WORK TO BE COMPLETED: What is needed is an exact copy of all the lines below.

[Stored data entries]

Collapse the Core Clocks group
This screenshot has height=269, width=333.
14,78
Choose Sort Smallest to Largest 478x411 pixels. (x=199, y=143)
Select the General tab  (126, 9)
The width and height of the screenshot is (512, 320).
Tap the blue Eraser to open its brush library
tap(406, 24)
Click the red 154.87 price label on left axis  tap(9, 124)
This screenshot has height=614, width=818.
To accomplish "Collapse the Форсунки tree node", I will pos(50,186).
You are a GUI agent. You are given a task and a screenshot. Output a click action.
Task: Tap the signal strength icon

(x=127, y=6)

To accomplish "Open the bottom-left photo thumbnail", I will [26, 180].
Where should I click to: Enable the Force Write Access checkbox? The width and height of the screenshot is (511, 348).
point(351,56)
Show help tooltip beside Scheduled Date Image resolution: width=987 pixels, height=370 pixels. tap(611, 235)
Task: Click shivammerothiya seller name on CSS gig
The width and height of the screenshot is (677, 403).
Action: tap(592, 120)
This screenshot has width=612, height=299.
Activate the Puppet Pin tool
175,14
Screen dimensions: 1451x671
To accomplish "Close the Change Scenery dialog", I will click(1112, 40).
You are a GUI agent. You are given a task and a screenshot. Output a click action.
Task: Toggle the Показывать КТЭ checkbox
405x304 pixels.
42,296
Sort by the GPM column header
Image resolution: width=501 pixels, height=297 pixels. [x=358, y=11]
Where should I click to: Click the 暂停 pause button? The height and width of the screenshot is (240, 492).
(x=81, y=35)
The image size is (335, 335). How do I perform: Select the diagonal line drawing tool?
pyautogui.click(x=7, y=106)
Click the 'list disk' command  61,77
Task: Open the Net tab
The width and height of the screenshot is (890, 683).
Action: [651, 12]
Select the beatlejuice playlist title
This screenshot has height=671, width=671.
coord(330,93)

TASK RESPONSE:
Collapse the Core Clocks group
This screenshot has height=269, width=333.
14,78
Choose Sort Smallest to Largest 478x411 pixels. (x=199, y=143)
Select the General tab  (126, 9)
The width and height of the screenshot is (512, 320).
Tap the blue Eraser to open its brush library
tap(406, 24)
Click the red 154.87 price label on left axis  tap(9, 124)
This screenshot has height=614, width=818.
To accomplish "Collapse the Форсунки tree node", I will pos(50,186).
You are a GUI agent. You are given a task and a screenshot. Output a click action.
Task: Tap the signal strength icon

(x=127, y=6)

To accomplish "Open the bottom-left photo thumbnail", I will [26, 180].
Where should I click to: Enable the Force Write Access checkbox? The width and height of the screenshot is (511, 348).
point(351,56)
Show help tooltip beside Scheduled Date Image resolution: width=987 pixels, height=370 pixels. tap(611, 235)
Task: Click shivammerothiya seller name on CSS gig
The width and height of the screenshot is (677, 403).
Action: tap(592, 120)
This screenshot has width=612, height=299.
Activate the Puppet Pin tool
175,14
Screen dimensions: 1451x671
To accomplish "Close the Change Scenery dialog", I will click(1112, 40).
You are a GUI agent. You are given a task and a screenshot. Output a click action.
Task: Toggle the Показывать КТЭ checkbox
405x304 pixels.
42,296
Sort by the GPM column header
Image resolution: width=501 pixels, height=297 pixels. [x=358, y=11]
Where should I click to: Click the 暂停 pause button? The height and width of the screenshot is (240, 492).
(x=81, y=35)
The image size is (335, 335). How do I perform: Select the diagonal line drawing tool?
pyautogui.click(x=7, y=106)
Click the 'list disk' command  61,77
Task: Open the Net tab
The width and height of the screenshot is (890, 683).
Action: [651, 12]
Select the beatlejuice playlist title
This screenshot has height=671, width=671.
coord(330,93)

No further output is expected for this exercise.